What emotion does Zero Trust Architecture invoke when you hear the phrase? Do you throw your hands up in the air in resignation or are you confident you have implemented an effective solution and walked away? If you fall into the latter category, it is important for you to understand the premise of the Zero Trust Architecture (ZTA). According to the National Institute of Standards and Technology (NIST) in Special Publication 800-207, “Implementing a ZTA is a journey rather than a wholesale replacement of infrastructure or processes.” So even when you have designed and built out your infrastructure, you are never really finished.
The industry has been talking about Zero Trust for almost two decades. Gone are the days of the castle and moat designs, where your entire network was isolated and segmented. Today we have gone from hybrid-cloud to multi-cloud, multi-application, and users all over the world. The traditional architecture and network perimeter are long gone brought on by BYOD, cloud and now the explosion of remote workers.
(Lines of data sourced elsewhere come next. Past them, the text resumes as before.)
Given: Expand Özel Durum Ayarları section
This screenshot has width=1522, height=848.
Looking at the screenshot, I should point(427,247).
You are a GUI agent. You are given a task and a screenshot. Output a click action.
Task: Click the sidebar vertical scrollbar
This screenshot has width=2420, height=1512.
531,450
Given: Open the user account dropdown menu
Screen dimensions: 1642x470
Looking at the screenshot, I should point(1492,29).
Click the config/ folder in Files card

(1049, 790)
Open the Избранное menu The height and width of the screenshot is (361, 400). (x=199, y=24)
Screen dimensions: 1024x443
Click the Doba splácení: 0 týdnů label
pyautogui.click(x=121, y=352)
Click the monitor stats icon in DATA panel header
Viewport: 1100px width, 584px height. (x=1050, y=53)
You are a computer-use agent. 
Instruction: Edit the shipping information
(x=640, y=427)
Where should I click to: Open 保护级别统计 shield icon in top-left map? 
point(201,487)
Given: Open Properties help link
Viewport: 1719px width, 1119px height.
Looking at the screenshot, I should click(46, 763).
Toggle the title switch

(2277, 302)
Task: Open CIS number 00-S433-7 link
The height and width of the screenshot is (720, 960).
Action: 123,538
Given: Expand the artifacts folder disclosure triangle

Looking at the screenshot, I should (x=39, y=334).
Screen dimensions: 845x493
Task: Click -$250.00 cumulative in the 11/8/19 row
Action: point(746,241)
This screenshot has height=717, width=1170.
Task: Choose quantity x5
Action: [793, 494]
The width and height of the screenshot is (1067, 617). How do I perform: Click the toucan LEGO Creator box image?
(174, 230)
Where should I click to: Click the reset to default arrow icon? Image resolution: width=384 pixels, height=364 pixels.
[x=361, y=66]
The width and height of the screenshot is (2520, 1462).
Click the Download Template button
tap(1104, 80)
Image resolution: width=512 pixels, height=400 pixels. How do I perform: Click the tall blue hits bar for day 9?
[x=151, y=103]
And while ZT is an ongoing journey, there are seven key steps you can take to lay the right foundation for supporting a zero-trust model.
Below is a visual representation of the steps reqired taken from the NIST guide. Not all are covered in detail.
Here are 7 keys to getting to successfully implement Zero Trust Architectures:
So, what do you need to do to get started? When people talk about Zero Trust, they are usually relaying a concept, but where do you need to start? You must have 100% control of a few core components but the most important are users and devices. Another critical component after you have robust controls around users and devices will be the Access Proxy. Access Proxies will be covered in a follow-up article.
Identity is a core component and organizations must have control over in today’s climate. Do your users have shared responsibilities and shared log-on’s? Do you allow generic logons to ease user management? This practice must be eliminated. Every user must have a unique identity assigned. When users need common access, they should be placed in groups by job functions and or responsibilities. This practice is the first step in managing identity.
Do you have a complete inventory of all devices in your network and assigned to your users? Are these devices managed and kept up to date? This is a core tenant to Zero Trust. Every device should be evaluated prior to authorizing access and continually monitored throughout the user’s application access session for changes to the baseline configuration.
The Access Proxy must be able to validate users and devices. Consistently apply and enforce policies throughout all access sessions and terminate access if any user or devices falls outside of policy during the access session. The key use case is the ability to stand up the same access policies in front of all applications (legacy and modern) and leverage the innovation happening in the cloud with IDaaS providers (SSO, MFA, etc).
One of the core concepts of Zero Trust security is the principle of least privilege. Depending on their role, users are only granted access to files and applications they need, without getting access to any other information or systems beyond what is required.
The adoption and near universal implementation of encryption has taken place for ensuring data privacy and security. However, the lack of visibility has hindered organizations to effectively monitor and control data. Some situations require that this encryption not be tampered with, i.e., financial and healthcare data. Without visibility, intelligent decisions cannot be made and applied on encrypted traffic. One must inspect this encrypted traffic to ensure compliance with policies and control measures are being met. Organizations must walk a tightrope between confidentiality and visibility.
Finally, it is important to monitor and manage user behavior. You must monitor the initial posture of user devices and any changes that may occur during the user session. In addition, you need to continuously monitor and adjust access policy based upon changes to any of these parameters. No longer is it appropriate to evaluate these parameters on the initial login and then allow un-fettered access, like traditional VPN’s have done.
Now that I have detailed what I feel are the keys for implementing a Zero Trust Architecture it is time to start the journey.